▶ _TEXT SEGMENT_

***

Volume 3 Supplement 7

Genetic Analysis Workshop 16

Open Access

Family-based analysis of a myocardial infarction endophenotype: comparison of sampling designs

  • Chengrui Huang1Email author,
  • Ke Li1,
  • Rose Saint Fleur1,
  • Su-Wei Chang1,
  • Seung Hoan Choi1,
  • Tong Shen1,
  • So Youn Shin1,
  • Stephen J Finch1 and
  • Nancy R Mendell1Email author
BMC Proceedings20093(Suppl 7):S120


Published: 15 December 2009


The power of linkage analysis of a quantitative disease endophenotype was compared for the following family selection designs: 1) Random samples: randomly chosen nuclear families, 2) "coronary artery calcification (CAC)" samples: selection of each nuclear family through a proband with abnormally high levels of the simulated quantitative endophenotype, CAC, and (3) "MI" samples: selection of each nuclear family through a disease affected proband, in this case a proband who had been simulated to have a myocardial infarction (MI) event.

We assessed the power to detect linkage to five loci (two pairs of epistatic loci and one locus with an over-dominant allele) that were modeled as determinants of the simulated CAC levels. We did this using a Haseman-Elston regression-based linkage analysis of the adjusted CAC levels that considered each locus separately and then used a multiple regression extension of the Haseman-Elston method in which we considered the allele sharing at two true epistatic loci simultaneously and their interaction as possible factors related to the squared sibpair differences in adjusted CAC.

Based on comparison of the mean square root of the LOD scores, there was no one sampling design that resulted in consistently greater power for these five loci. That is, we observed significant locus-by-sampling-design interaction (p < 0.0001). We noted however, that the largest average score was observed for the epistasis between τ3 and τ4 (mean > 1.8, SE = 0.06) in the MI-selected samples and the CAC-selected samples.


Quantitative Trait LocusLinkage AnalysisCoronary Artery CalcificationNuclear FamilyAllele Sharing


It is well established that the selection of probands, or sibpairs, with extreme phenotypes in small nuclear families increases power over random sampling for detection of linkage with quantitative trait loci [1, 2]. Sibpairs selected so that their phenotypes are discordant (i.e., one with a high value and one with a low value) generally provide the largest gains in statistical power, but such families require much larger samples for phenotypic pre-screening.

We are usually interested in a quantitative trait because of its association with some disease. Sometimes the quantitative trait of interest is a clinical measure that more accurately captures the extent of the disease than the disease diagnosis itself, but often the quantitative trait is a risk factor for some complex disease, and hence a disease endophenotype. Thus, one would expect that a linkage analysis of a quantitative trait based on sibpairs in which there is at least one disease-affected individual would be more powerful than an analysis based on randomly selected sibpairs. Sung et al. [3] refers to such a sampling design as asymmetrically ascertained sibpairs (AASP) in a recent paper in which they developed numerical methods for evaluating the power of a linkage analysis of qualitative endophenotype using AASP.

***

▶ _TASK GOAL_
Reproduce the passage on sampling designs for linkage analysis, from "The power of linkage" to "infarction (MI) event.", word for word.

▶ _MATERIAL PROVIDED_
***

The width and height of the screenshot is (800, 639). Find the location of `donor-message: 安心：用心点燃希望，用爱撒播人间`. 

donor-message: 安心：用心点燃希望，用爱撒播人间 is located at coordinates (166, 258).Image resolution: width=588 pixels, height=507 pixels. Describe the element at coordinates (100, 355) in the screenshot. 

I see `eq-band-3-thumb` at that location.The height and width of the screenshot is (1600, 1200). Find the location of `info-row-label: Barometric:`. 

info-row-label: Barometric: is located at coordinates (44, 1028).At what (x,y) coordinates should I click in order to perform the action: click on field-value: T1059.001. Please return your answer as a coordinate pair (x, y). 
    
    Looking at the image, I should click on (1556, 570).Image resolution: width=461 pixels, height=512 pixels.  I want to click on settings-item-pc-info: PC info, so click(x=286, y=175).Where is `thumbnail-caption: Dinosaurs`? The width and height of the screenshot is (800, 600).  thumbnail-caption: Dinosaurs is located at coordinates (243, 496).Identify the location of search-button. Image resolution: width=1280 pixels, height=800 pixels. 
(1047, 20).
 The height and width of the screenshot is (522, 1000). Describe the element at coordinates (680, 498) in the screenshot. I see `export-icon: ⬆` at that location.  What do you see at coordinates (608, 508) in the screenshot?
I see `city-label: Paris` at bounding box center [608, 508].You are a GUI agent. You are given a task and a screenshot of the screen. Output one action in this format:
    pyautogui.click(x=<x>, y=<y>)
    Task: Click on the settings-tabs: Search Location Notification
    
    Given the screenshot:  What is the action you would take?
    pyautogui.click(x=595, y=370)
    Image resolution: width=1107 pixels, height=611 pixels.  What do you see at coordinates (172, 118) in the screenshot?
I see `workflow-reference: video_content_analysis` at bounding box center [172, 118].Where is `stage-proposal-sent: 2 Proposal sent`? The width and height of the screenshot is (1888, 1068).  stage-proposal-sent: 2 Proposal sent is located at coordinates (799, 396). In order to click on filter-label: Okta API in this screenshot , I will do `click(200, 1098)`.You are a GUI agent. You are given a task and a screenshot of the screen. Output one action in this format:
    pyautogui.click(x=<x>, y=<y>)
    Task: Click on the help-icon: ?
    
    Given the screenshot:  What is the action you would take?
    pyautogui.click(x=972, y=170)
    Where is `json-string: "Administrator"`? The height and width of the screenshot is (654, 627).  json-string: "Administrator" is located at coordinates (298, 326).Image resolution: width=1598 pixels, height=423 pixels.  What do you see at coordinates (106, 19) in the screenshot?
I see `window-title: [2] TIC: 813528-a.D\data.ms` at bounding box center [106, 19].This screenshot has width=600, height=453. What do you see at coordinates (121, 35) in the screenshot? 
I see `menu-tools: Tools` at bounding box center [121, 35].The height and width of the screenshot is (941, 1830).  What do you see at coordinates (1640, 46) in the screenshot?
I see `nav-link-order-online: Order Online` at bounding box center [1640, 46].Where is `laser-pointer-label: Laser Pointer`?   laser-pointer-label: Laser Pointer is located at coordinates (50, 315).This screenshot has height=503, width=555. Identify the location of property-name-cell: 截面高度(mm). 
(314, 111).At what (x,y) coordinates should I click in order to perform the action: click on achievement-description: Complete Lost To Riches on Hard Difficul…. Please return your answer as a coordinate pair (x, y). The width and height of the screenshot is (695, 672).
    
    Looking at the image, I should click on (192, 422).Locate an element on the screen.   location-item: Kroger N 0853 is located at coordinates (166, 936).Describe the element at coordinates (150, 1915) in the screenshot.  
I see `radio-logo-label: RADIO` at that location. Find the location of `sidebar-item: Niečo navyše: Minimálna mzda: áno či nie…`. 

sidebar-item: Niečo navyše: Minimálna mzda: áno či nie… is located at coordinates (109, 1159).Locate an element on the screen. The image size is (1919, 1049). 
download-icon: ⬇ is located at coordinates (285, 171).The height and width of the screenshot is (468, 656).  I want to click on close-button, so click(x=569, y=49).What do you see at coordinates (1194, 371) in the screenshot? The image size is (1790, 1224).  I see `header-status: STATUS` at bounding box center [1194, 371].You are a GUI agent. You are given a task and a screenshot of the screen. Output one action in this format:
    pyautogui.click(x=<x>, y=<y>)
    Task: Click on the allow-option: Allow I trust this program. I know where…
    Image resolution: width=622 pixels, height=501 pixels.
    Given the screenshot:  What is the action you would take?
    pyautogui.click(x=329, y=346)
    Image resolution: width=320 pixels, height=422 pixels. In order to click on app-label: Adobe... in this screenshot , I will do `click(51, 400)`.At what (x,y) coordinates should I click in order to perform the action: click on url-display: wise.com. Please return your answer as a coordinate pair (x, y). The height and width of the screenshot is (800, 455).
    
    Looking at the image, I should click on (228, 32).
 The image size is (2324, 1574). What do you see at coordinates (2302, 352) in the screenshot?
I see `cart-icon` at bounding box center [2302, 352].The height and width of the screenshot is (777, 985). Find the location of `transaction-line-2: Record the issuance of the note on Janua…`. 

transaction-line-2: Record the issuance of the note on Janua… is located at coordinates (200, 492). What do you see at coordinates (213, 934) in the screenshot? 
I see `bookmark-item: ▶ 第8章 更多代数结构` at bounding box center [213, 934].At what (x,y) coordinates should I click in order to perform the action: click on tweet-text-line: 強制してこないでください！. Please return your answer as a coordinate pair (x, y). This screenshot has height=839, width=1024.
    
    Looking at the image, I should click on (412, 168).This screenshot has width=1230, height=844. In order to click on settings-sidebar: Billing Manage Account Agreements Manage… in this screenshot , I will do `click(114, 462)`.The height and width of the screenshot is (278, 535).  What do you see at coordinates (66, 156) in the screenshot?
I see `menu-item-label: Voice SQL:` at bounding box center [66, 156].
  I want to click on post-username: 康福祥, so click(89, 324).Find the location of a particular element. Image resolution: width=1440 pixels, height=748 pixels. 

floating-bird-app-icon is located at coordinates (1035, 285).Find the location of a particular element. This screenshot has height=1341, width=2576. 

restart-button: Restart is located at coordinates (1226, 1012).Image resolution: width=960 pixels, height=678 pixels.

***

▶ _OUTPUT OF THE TASK_
The power of linkage analysis of a quantitative disease endophenotype was compared for the following family selection designs: 1) Random samples: randomly chosen nuclear families, 2) "coronary artery calcification (CAC)" samples: selection of each nuclear family through a proband with abnormally high levels of the simulated quantitative endophenotype, CAC, and (3) "MI" samples: selection of each nuclear family through a disease affected proband, in this case a proband who had been simulated to have a myocardial infarction (MI) event.